500 ng Hela Cell Lysate Use the same column and the same chromatographic gradient to switch QE HF to DIA scan mode for 3 DIA data acquisitions. In one scan cycle, the target parent ion nucleus ratio range is 400–1000, and the quadrupole isolation window is 12 Da, containing 50 MS/MS scans. Each MS/MS spectrum contains fragment ion information for all parent ions in a 12 Da window. The QE HF uses an ultra-high field Orbitrap with a scan speed of 20 Hz, so each cycle takes about 2.4–3 s and is compatible with the chromatogram (Figure 2). When Skyline processes DIA data, the highest intensity fragment ions are selected from the spectral library for chromatographic peak extraction. The mProphet software embedded in Skyline scores based on the features of multiple ion peaks of the same peptide. Feature includes sub-ion co-elution peak shape, retention time deviation, dotp value, signal-to-noise ratio, and so on. To distinguish false-positive daughter ion peaks, mProphet can create a decoy library, or you can use the second-ranked peptide as a decoy to calculate FDR [5,6]. Peptide segments with FDR < 0.01 were screened as authentic quantitative peptides (Figure 1).
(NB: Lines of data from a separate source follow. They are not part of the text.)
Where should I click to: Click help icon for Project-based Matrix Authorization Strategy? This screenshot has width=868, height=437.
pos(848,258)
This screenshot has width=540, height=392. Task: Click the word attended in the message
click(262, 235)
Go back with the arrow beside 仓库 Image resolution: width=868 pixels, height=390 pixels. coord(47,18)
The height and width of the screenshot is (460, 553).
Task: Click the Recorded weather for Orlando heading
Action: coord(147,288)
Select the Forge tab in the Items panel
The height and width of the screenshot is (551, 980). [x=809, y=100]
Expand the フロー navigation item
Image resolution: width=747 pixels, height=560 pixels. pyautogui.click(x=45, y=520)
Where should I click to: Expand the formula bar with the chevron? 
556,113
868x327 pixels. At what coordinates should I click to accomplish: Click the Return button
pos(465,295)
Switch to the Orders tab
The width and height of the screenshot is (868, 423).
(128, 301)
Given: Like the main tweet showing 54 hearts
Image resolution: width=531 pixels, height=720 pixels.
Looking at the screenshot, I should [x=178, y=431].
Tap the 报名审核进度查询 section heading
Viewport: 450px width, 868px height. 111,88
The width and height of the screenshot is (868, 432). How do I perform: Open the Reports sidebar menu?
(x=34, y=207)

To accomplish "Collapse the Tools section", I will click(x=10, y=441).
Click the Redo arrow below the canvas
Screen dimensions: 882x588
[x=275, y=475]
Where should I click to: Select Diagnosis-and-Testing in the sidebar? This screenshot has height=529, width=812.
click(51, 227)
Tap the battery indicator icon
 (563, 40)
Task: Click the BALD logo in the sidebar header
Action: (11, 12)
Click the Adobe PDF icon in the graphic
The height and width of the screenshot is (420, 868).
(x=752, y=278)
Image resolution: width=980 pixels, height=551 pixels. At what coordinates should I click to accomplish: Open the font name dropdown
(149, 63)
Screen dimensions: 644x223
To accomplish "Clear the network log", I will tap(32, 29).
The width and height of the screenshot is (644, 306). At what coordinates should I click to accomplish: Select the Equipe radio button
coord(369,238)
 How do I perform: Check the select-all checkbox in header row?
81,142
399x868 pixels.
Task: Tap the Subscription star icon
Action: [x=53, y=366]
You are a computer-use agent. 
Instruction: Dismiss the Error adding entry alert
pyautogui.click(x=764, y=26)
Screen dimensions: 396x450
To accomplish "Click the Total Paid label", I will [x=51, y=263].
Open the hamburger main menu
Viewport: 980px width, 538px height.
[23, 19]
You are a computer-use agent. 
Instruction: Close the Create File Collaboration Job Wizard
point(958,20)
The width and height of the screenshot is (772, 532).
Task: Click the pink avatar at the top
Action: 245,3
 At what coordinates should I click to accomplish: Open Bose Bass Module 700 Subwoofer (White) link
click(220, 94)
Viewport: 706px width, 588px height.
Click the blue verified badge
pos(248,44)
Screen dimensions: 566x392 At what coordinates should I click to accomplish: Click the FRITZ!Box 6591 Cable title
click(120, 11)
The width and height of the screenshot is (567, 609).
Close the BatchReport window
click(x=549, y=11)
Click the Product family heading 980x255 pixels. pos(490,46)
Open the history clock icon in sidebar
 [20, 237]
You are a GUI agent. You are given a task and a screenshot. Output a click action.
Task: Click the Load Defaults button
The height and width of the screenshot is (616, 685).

Figure 2. QE HF scan target mass-to-core ratio window 400–1000 The time required to acquire 50 MS/MS is 2.4–3 s

2. DDA identification results and spectral library creation

500 ng Hela cells were subjected to DDA data acquisition with a 60 min chromatographic gradient. In 60 min, three repetitions, QE HF collected 49,065,490,31,48,885 spectra, identified 22030, 21820, 21654 peptides, corresponding to about 3909, 3900, 3878 proteins. The peptides and proteins were combined three times, and a total of 32,446 peptides and 4510 proteins were identified (Fig. 3). Protein and peptide identification results were imported into the skyline to create a spectral library. Through the spectrum library, candidate peptides and proteins to be quantified are established in the skyline. In order to improve the accuracy of protein quantification, some peptide restriction conditions are set in the skyline, m/z 400–1000, parent ion charge 2+–4+, no missing cleavage site. There were 29,686 peptides in 32446 peptides that met these conditions, corresponding to 4296 proteins. In the DDA quantification experiment, the three highest isotope peaks (M, M+1, M+2) with the highest intensity were added as quantitative ions for each candidate peptide, and a total of 89,027 quantitative ions were generated. In the DIA quantitative experiment, five of the most intense product ions (b3-bn, y3-yn) were added to each peptide, resulting in a total of 145,736 quantitative ions.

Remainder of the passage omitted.